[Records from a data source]
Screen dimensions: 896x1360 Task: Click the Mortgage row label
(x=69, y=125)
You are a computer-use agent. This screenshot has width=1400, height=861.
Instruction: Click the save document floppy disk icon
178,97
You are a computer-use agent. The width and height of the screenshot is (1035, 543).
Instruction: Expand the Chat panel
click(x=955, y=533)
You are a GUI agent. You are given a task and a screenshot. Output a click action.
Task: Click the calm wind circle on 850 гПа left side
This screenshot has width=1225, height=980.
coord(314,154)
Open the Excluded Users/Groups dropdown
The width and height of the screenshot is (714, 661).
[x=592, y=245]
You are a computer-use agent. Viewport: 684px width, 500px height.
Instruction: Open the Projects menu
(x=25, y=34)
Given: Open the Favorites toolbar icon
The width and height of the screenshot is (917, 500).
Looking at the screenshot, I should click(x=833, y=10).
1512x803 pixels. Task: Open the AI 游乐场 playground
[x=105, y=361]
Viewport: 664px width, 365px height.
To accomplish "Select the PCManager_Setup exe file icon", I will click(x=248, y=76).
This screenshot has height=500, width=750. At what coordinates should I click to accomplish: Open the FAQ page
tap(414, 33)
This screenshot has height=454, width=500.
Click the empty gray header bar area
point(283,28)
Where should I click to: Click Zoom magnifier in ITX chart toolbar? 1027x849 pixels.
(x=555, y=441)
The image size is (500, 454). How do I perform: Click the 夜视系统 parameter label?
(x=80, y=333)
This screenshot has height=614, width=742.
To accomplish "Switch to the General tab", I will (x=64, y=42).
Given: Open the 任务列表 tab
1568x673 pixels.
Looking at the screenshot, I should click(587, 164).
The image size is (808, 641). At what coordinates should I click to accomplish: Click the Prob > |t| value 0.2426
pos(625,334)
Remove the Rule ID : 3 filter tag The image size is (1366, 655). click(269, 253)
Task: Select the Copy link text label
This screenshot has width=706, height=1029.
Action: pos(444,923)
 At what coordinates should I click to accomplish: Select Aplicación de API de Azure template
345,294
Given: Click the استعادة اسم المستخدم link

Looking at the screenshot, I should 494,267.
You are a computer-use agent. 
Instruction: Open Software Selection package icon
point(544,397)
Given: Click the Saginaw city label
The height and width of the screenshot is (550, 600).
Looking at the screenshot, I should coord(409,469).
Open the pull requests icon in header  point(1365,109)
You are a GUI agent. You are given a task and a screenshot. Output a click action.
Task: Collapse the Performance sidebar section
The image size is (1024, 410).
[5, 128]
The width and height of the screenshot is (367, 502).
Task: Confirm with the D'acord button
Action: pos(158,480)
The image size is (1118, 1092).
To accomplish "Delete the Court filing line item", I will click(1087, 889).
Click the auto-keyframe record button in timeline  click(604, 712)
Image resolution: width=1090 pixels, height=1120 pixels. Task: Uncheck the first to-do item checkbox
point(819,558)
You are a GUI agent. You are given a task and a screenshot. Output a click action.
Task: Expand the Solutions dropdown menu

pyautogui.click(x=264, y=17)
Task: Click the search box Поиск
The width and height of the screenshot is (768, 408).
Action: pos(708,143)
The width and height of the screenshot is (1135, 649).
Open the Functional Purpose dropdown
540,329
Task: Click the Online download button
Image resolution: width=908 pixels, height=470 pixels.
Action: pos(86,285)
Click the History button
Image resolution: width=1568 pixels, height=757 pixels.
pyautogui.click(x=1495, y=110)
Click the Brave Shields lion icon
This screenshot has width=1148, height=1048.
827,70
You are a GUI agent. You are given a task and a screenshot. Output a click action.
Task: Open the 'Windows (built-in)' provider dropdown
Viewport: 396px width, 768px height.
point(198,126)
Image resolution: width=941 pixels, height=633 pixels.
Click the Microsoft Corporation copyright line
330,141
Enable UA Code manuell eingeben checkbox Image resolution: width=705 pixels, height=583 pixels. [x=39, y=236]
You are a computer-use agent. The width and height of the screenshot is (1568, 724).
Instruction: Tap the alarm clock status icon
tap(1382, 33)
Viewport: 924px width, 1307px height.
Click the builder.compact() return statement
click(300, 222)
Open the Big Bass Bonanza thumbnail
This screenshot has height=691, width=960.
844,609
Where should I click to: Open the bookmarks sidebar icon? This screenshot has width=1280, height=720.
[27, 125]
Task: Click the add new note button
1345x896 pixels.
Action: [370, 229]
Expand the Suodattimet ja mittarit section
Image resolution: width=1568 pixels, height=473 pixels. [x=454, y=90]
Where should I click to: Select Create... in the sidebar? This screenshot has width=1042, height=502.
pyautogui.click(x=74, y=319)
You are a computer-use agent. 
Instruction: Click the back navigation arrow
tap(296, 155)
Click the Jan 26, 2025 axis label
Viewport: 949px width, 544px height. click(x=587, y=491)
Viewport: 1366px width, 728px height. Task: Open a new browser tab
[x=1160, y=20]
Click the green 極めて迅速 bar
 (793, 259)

**WHAT IS ASKED**
Write out all of the lines above again, replacing "computer-use agent" with "desktop agent" everywhere and changing nothing else.

**REPLY**
Screen dimensions: 896x1360 Task: Click the Mortgage row label
(x=69, y=125)
You are a desktop agent. This screenshot has width=1400, height=861.
Instruction: Click the save document floppy disk icon
178,97
You are a desktop agent. The width and height of the screenshot is (1035, 543).
Instruction: Expand the Chat panel
click(x=955, y=533)
You are a GUI agent. You are given a task and a screenshot. Output a click action.
Task: Click the calm wind circle on 850 гПа left side
This screenshot has width=1225, height=980.
coord(314,154)
Open the Excluded Users/Groups dropdown
The width and height of the screenshot is (714, 661).
[x=592, y=245]
You are a desktop agent. Viewport: 684px width, 500px height.
Instruction: Open the Projects menu
(x=25, y=34)
Given: Open the Favorites toolbar icon
The width and height of the screenshot is (917, 500).
Looking at the screenshot, I should click(x=833, y=10).
1512x803 pixels. Task: Open the AI 游乐场 playground
[x=105, y=361]
Viewport: 664px width, 365px height.
To accomplish "Select the PCManager_Setup exe file icon", I will click(x=248, y=76).
This screenshot has height=500, width=750. At what coordinates should I click to accomplish: Open the FAQ page
tap(414, 33)
This screenshot has height=454, width=500.
Click the empty gray header bar area
point(283,28)
Where should I click to: Click Zoom magnifier in ITX chart toolbar? 1027x849 pixels.
(x=555, y=441)
The image size is (500, 454). How do I perform: Click the 夜视系统 parameter label?
(x=80, y=333)
This screenshot has height=614, width=742.
To accomplish "Switch to the General tab", I will (x=64, y=42).
Given: Open the 任务列表 tab
1568x673 pixels.
Looking at the screenshot, I should click(587, 164).
The image size is (808, 641). At what coordinates should I click to accomplish: Click the Prob > |t| value 0.2426
pos(625,334)
Remove the Rule ID : 3 filter tag The image size is (1366, 655). click(269, 253)
Task: Select the Copy link text label
This screenshot has width=706, height=1029.
Action: pos(444,923)
 At what coordinates should I click to accomplish: Select Aplicación de API de Azure template
345,294
Given: Click the استعادة اسم المستخدم link

Looking at the screenshot, I should 494,267.
You are a desktop agent. 
Instruction: Open Software Selection package icon
point(544,397)
Given: Click the Saginaw city label
The height and width of the screenshot is (550, 600).
Looking at the screenshot, I should coord(409,469).
Open the pull requests icon in header  point(1365,109)
You are a GUI agent. You are given a task and a screenshot. Output a click action.
Task: Collapse the Performance sidebar section
The image size is (1024, 410).
[5, 128]
The width and height of the screenshot is (367, 502).
Task: Confirm with the D'acord button
Action: pos(158,480)
The image size is (1118, 1092).
To accomplish "Delete the Court filing line item", I will click(1087, 889).
Click the auto-keyframe record button in timeline  click(604, 712)
Image resolution: width=1090 pixels, height=1120 pixels. Task: Uncheck the first to-do item checkbox
point(819,558)
You are a GUI agent. You are given a task and a screenshot. Output a click action.
Task: Expand the Solutions dropdown menu

pyautogui.click(x=264, y=17)
Task: Click the search box Поиск
The width and height of the screenshot is (768, 408).
Action: pos(708,143)
The width and height of the screenshot is (1135, 649).
Open the Functional Purpose dropdown
540,329
Task: Click the Online download button
Image resolution: width=908 pixels, height=470 pixels.
Action: pos(86,285)
Click the History button
Image resolution: width=1568 pixels, height=757 pixels.
pyautogui.click(x=1495, y=110)
Click the Brave Shields lion icon
This screenshot has width=1148, height=1048.
827,70
You are a GUI agent. You are given a task and a screenshot. Output a click action.
Task: Open the 'Windows (built-in)' provider dropdown
Viewport: 396px width, 768px height.
point(198,126)
Image resolution: width=941 pixels, height=633 pixels.
Click the Microsoft Corporation copyright line
330,141
Enable UA Code manuell eingeben checkbox Image resolution: width=705 pixels, height=583 pixels. [x=39, y=236]
You are a desktop agent. The width and height of the screenshot is (1568, 724).
Instruction: Tap the alarm clock status icon
tap(1382, 33)
Viewport: 924px width, 1307px height.
Click the builder.compact() return statement
click(300, 222)
Open the Big Bass Bonanza thumbnail
This screenshot has height=691, width=960.
844,609
Where should I click to: Open the bookmarks sidebar icon? This screenshot has width=1280, height=720.
[27, 125]
Task: Click the add new note button
1345x896 pixels.
Action: [370, 229]
Expand the Suodattimet ja mittarit section
Image resolution: width=1568 pixels, height=473 pixels. [x=454, y=90]
Where should I click to: Select Create... in the sidebar? This screenshot has width=1042, height=502.
pyautogui.click(x=74, y=319)
You are a desktop agent. 
Instruction: Click the back navigation arrow
tap(296, 155)
Click the Jan 26, 2025 axis label
Viewport: 949px width, 544px height. click(x=587, y=491)
Viewport: 1366px width, 728px height. Task: Open a new browser tab
[x=1160, y=20]
Click the green 極めて迅速 bar
 (793, 259)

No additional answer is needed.